Phase 3 trials are usually much larger than phase 1 or 2. This is because differences in success rates may be small. So, you would need many patients in the trial to show the difference.

For example, 6% more people get a remission with a new treatment compared to standard treatment. If a phase 3 trial gave the new treatment to 50 people and the standard treatment to 50, on average, there may be 3 more remissions in the new treatment group. The 2 groups would not look that different. If they gave each treatment to 5,000 people, there could be 300 more remissions in the new treatment group.

Sometimes phase 3 trials involve thousands of patients in many different hospitals and even different countries.

Randomisation

Phase 3 trials are usually randomised. This means the researchers put the people taking part into 2 groups at random. One group gets the new treatment and the other the standard treatment. There is more about randomisation and different types of trials in this section.

Overviews

Trial overviews are studies that combine all the results from phase 3 trials of a new treatment. They are sometimes called meta-analyses. The idea is to get a broader picture of how well a treatment works. The more data (information) you have, the more accurate the results are likely to be.


Source: Cancer Research UK

Clinical Trials: Phase 1, 2 , 3 and 4 ---(2)

PHASE 2


About 7 out of every 10 (70%) new treatments tested at phase 1 make it to phase 2 trials. These trials may be done on people who all have same sub-type of the disease, or with several different sub-types of the disease. Phase 2 trials are done to find out

* If the new treatment works well enough to test in phase 3
* Which sub-types of the disease it is effective against
* More about side effects and how to manage them
* More about the most effective dose to use

Although these treatments have been tested at phase 1, you may still have side effects that are not known about. Drugs can affect people in different ways.
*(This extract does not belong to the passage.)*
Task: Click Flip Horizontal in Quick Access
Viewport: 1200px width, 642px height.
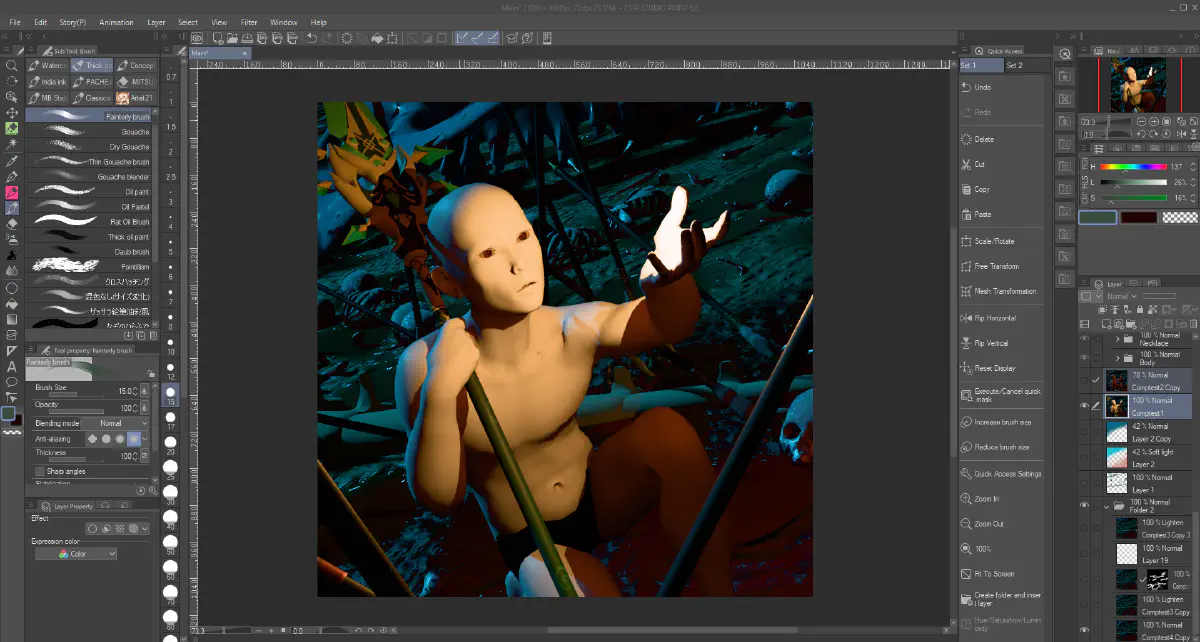Action: (x=994, y=318)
Phase 2 trials are often larger than phase 1. There may be up to 50 people taking part. If the results of phase 2 trials show that a new treatment may be as good as existing treatment, or better, it then moves to phase 3.

Source: Cancer Research UK

Clinical Trials: Phase 1, 2 , 3 and 4 ---(1)

PHASE 1

These are the earliest trials in the life of a new drug or treatment. They are usually small trials, recruiting anything up to 30 patients (often a lot less).

When laboratory testing shows a new treatment might help treat a certain disease, phase 1 trials are done to find out:

* The safe dose range
* The side effects
* How the body copes with the drug
* If the treatment shrinks cancer

The first patient to take part will be given a very small dose of the drug. If all goes well, the next person will get a slightly higher dose. With each patient taking part, the dose will gradually be increased and the effect that has will be monitored. Any side effects will be recorded.

In a phase 1 trial, you may have lots of blood tests, as the researchers look at how the drug is affecting you. And at how your body copes with, and gets rid of the drug.

People entering phase 1 trials often have severe disease and have usually had all the treatment available to them. This is because they may benefit from the new treatment in the trial, but many won't. The aim of the trial is to look at doses and side effects. This work has to be done first, before we can test the potential new treatment to see if it works. Phase 1 trials are important because they are the first step in finding new treatments for the future.